11.6 Spin and Charge Densities at the Nuclei

Gaussian basis sets violate nuclear cusp conditions.[Kato(1957), Pack and Brown(1966), Rassolov and Chipman(1996a)] This may lead to large errors in wave function at nuclei, particularly for spin density calculations.[Chipman(1989)] This problem can be alleviated by using an averaging operator that compute wave function density based on constraints that wave function must satisfy near Coulomb singularity.[Rassolov and Chipman(1996b), Rassolov and Chipman(1996c)] The derivation of operators is based on hyper virial theorem[Hirschfelder(1960)] and presented in Ref. Rassolov:1996b. Application to molecular spin densities for spin-polarized[Rassolov and Chipman(1996c)] and DFT[Wang et al.(2000a)Wang, Baker, and Pulay] wave functions show considerable improvement over traditional delta function operator.

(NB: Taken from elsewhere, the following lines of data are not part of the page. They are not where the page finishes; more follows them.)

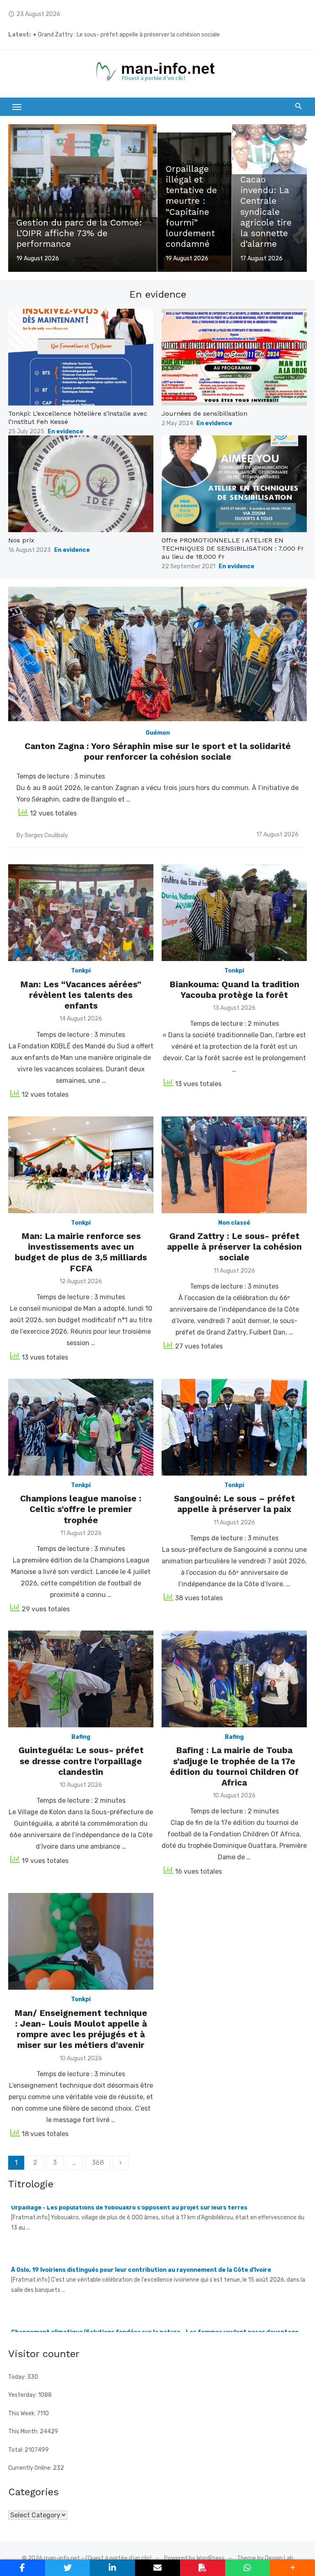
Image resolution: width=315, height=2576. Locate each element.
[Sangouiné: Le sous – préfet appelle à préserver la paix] (234, 1427)
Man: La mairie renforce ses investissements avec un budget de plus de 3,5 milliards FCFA (155, 34)
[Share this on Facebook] (22, 2568)
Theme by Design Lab (265, 2558)
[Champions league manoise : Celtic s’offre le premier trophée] (80, 1427)
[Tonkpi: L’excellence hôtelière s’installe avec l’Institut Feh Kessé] (80, 357)
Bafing (80, 1736)
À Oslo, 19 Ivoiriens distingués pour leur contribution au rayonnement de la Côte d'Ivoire (141, 2210)
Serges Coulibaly (46, 835)
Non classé (234, 1222)
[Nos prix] (80, 483)
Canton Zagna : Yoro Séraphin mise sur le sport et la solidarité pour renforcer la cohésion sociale (158, 751)
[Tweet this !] (67, 2568)
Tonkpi (81, 970)
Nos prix (21, 540)
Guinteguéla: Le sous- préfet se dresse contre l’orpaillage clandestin (81, 1761)
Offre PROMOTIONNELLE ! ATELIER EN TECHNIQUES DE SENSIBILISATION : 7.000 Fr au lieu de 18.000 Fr (233, 548)
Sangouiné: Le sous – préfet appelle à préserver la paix (234, 1503)
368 (98, 2162)
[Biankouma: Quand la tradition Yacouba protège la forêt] (234, 912)
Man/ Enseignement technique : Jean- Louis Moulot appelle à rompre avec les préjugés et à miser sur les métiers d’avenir (80, 2029)
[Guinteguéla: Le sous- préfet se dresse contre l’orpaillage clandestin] (80, 1679)
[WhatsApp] (247, 2568)
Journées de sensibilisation (204, 413)
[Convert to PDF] (202, 2568)
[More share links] (292, 2568)
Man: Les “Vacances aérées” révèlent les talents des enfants (81, 995)
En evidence (65, 431)
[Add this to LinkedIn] (112, 2568)
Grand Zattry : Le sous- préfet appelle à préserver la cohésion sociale (234, 1247)
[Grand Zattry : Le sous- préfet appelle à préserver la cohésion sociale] (234, 1164)
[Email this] (157, 2568)
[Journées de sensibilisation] (234, 357)
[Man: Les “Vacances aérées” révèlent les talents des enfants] (80, 912)
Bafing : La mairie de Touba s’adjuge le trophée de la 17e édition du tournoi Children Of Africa (234, 1766)
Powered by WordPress (194, 2558)
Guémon (158, 732)
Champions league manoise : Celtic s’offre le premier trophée (81, 1509)
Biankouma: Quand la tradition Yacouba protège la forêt (234, 989)
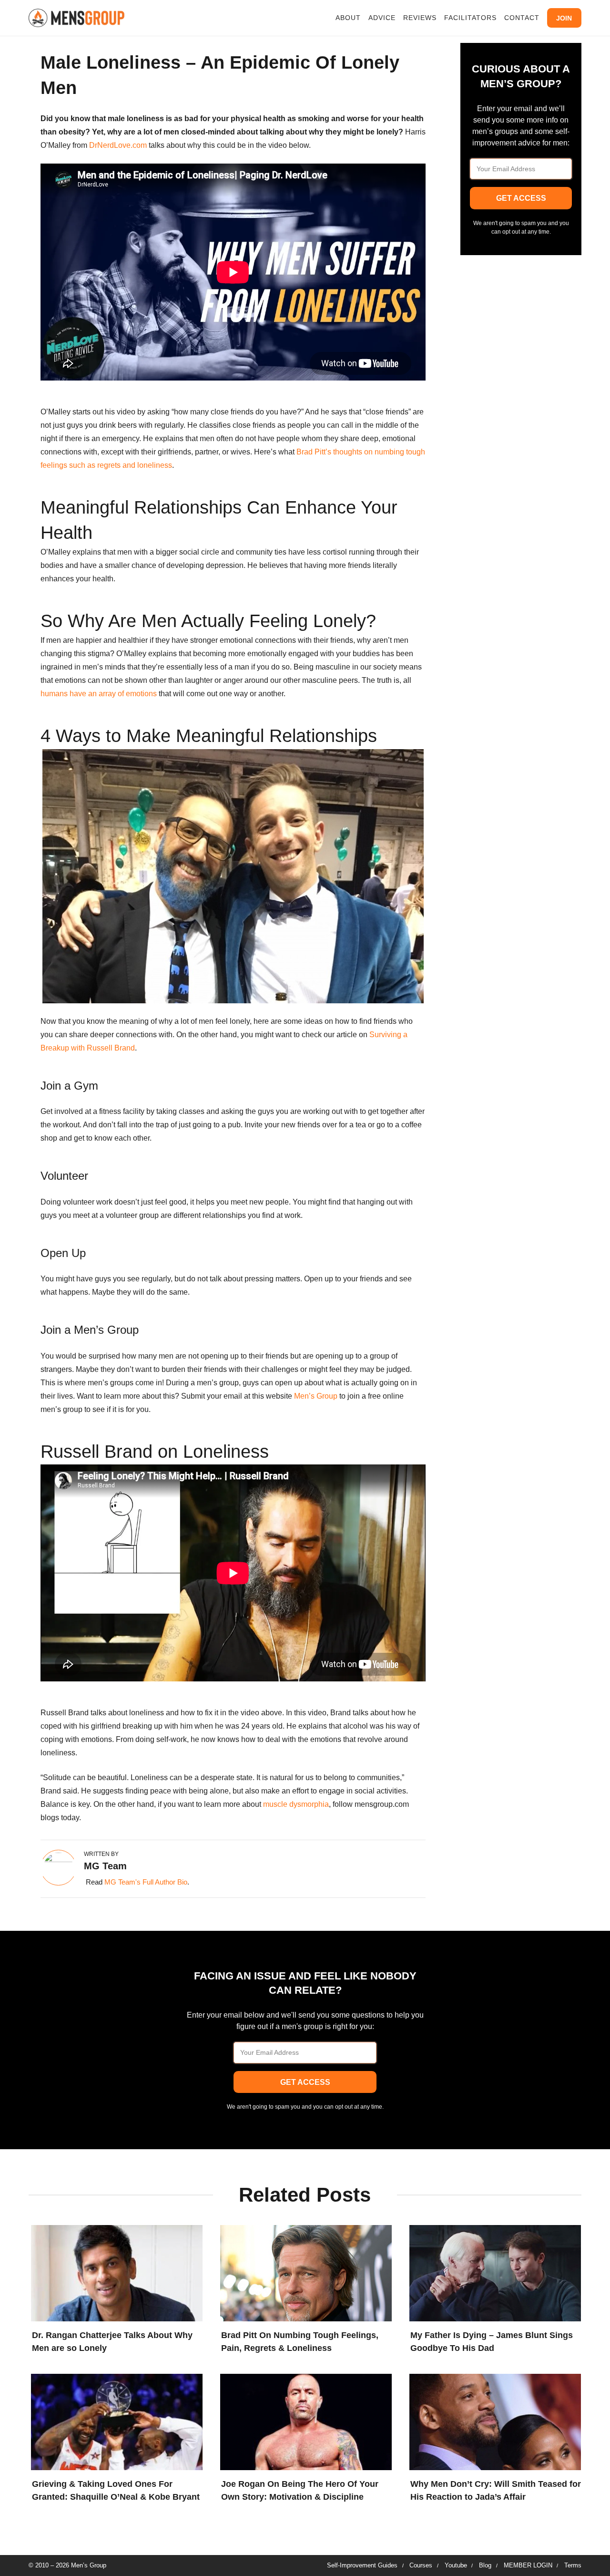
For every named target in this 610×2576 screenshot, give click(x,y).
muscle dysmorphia (296, 1804)
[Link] (76, 18)
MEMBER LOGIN (528, 2565)
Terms (572, 2565)
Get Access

One of the simplest forms of such operators is based on the Gaussian weight function $\exp [-(Z/r_{0})^{2}(\ensuremath{\mathbf{r}}-\ensuremath{\mathbf{R}})^{2}]$ that samples the vicinity of a nucleus of charge $Z$ located at $\bf R$ . The parameter $r_0$ has to be small enough to neglect two-electron contributions of the order $\mbox{${\cal {O}}({r_{0}^4})$}$ but large enough for meaningful averaging. The range of values between 0.15–0.3 a.u. has been shown to be adequate, with final answer being relatively insensitive to the exact choice of $r_0$ .[Rassolov and Chipman(1996b), Rassolov and Chipman(1996c)] The value of $r_0$ is chosen by RC_R0 keyword in the units of 0.001 a.u. The averaging operators are implemented for single determinant Hartree-Fock and DFT, and correlated SSG wave functions. Spin and charge densities are printed for all nuclei in a molecule, including ghost atoms.

RC_R0

Determines the parameter in the Gaussian weight function used to smooth the density at the nuclei.

TYPE:

INTEGER

DEFAULT:

0

OPTIONS:

0

Corresponds the traditional delta function spin and charge densities

$n$

corresponding to $n\times 10^{-3}$ a.u.

RECOMMENDATION:

We recommend value of 250 for a typical spit valence basis. For basis sets with increased flexibility in the nuclear vicinity the smaller values of $r_0$ also yield adequate spin density.

0	Corresponds the traditional delta function spin and charge densities
$n$	corresponding to $n\times 10^{-3}$ a.u.